O formato institucional da tomada de decisão em política externa do Brasil à

época serviu como fator facilitador das medidas adotadas. Nos termos de Allison

(1969), a forte concentração de poderes na presidência da República e, dentro da

corporação diplomática, no chanceler, propiciava pouca disputa entre burocracias

para a implementação de políticas desejadas. As limitações da oposição e do poder

Legislativo dentro do regime estabeleciam freios e contrapesos limitados às

intenções e atos do poder Executivo. As variadas possibilidades propiciadas por tais

condições, somadas àquelas dadas pela melhoria relativa da posição brasileira no

sistema internacional, permitiam que o Brasil tanto reforçasse seus laços com a

Europa ocidental quanto adotasse medidas de aproximação a países socialistas sem

que houvesse grande desgaste com a reduzida oposição interna, dentro e fora dos

quadros do regime. A variável interveniente da percepção dos tomadores de decisão

apontou para alguns caminhos de pesquisa; os resultados de sua exploração,

contudo, foram inconclusivos. Há, nos depoimentos e evidências recolhidos,

indicações de que os membros do aparato brasileiro de política externa

consideravam que o país estava em trajetória ascendente no sistema internacional,

mas as divergências encontradas sobre as motivações das ações brasileiras,

conjuntamente com a inexistência de declarações sobre outros temas, limitam as

possíveis conclusões a partir de tais fontes.

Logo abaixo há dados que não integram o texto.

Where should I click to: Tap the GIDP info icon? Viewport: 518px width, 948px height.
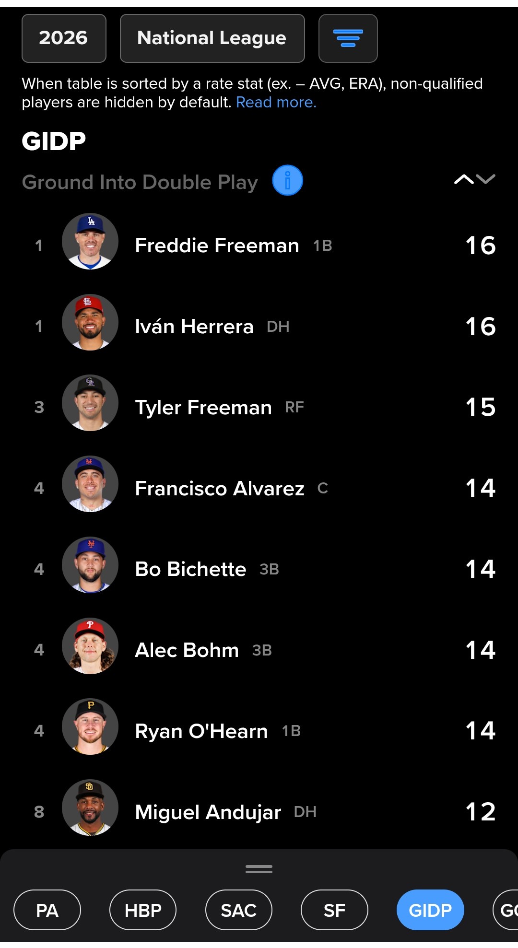(287, 180)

O estudo, além das implicações já citadas referentes à contribuição para o

aumento da integração entre os estudos de teoria das Relações Internacionais e

política externa, abre caminho para maiores explorações do tema. A historiografia da

política externa brasileira indica que o período da presidência Geisel foi um dos mais

férteis em acontecimentos, e o presente trabalho ofereceu uma leitura destes à luz

de uma perspectiva sistêmica, que mostrou ser pertinente para a interpretação

proposta. As evidências levantadas apontam para a grande relevância de processos

que antecederam o governo Geisel, como o período de vigoroso crescimento

econômico entre as décadas de 1960 e 1970 e o ganho de poder da ala nacionalista

das Forças Armadas nos quadros do regime. Houve, ainda, atos que prefiguraram a

busca pela autonomia no período imediatamente anterior ao estudado, como a

116

recusa brasileira do Tratado de Não-Proliferação Nuclear de 1968. A propriedade do

estudo da política externa brasileira do período pelo prisma realista neoclássico

aponta para a possibilidade de expansão do estudo para um escopo temporal mais

abrangente, com vistas a cobrir o processo brasileiro de acúmulo de capacidades

em sua inteireza e suas consequências para além do intervalo entre 1974 e 1979.